In July, 100-bed Howard Young Medical Center, Woodruff, Wis., and 25-bed critical access Eagle River (Wis.) Memorial Hospital, both part of Ministry Health Care, launched the Lifenet program. The system is designed by Physio-Control which, until earlier this year, was a division of Medtronic. It cost around $35,000 and allows paramedics to instantly send the results of a patient's 12-lead echocardiogram to emergency physicians awaiting the patient's arrival. Sentara Healthcare in Norfolk, Va., launched the system in February in partnership with local EMS councils. El Camino Hospital, Mountain View, Calif., deployed it in 2010.
"It cannot be overstated that when it comes to a heart attack, time is muscle," says Carl Hartman, M.D., medical director of Sentara Heart Hospital.

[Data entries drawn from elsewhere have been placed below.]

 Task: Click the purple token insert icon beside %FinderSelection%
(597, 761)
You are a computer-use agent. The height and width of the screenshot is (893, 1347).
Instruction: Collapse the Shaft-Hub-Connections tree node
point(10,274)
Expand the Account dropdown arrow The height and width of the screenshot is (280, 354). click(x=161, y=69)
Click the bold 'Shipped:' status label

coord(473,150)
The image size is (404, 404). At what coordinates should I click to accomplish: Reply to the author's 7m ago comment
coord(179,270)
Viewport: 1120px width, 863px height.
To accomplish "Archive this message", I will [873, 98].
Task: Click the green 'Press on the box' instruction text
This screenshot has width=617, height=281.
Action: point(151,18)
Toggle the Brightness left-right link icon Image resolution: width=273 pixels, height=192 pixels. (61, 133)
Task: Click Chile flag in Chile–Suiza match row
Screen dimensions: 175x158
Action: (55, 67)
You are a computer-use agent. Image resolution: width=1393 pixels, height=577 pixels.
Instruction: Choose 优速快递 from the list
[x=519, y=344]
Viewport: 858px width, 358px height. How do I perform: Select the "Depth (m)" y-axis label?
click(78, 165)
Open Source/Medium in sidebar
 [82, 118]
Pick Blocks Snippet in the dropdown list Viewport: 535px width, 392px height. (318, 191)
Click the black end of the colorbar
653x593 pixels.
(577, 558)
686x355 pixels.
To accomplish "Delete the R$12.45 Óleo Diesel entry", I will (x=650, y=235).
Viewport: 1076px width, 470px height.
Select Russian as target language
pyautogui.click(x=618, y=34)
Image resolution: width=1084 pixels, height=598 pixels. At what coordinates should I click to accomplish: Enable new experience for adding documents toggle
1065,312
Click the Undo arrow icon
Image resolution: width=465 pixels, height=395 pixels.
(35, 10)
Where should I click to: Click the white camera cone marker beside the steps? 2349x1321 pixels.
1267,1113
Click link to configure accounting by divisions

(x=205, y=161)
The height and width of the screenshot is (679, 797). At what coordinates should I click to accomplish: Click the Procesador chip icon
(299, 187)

In large service areas like northern Wisconsin, every second counts. Roderick Brodhead, M.D., emergency services director for Howard Young and Eagle River, says getting timely information to clinicians lets them make quicker and better care decisions.
Cardiovascular disease is the No. 1 killer of Wisconsin's men and women of all races and ethnicities, totaling 32 percent of the state's annual deaths, according to a Wisconsin Heart Disease and Stroke Prevention Program 2010 report.
All hospital-associated 911-response vehicles are linked electronically to a bay station in the Howard Young emergency department. Once paramedics transmit a picture of an EKG, emergency physicians decide which treatments to have ready, Brodhead says.
The hospitals want to expand the service so paramedics can carry and administer thrombolytics. However, this is years away, he says, because the hospitals must study what type of training paramedics need to use these clot-busting drugs without any life-threatening complications.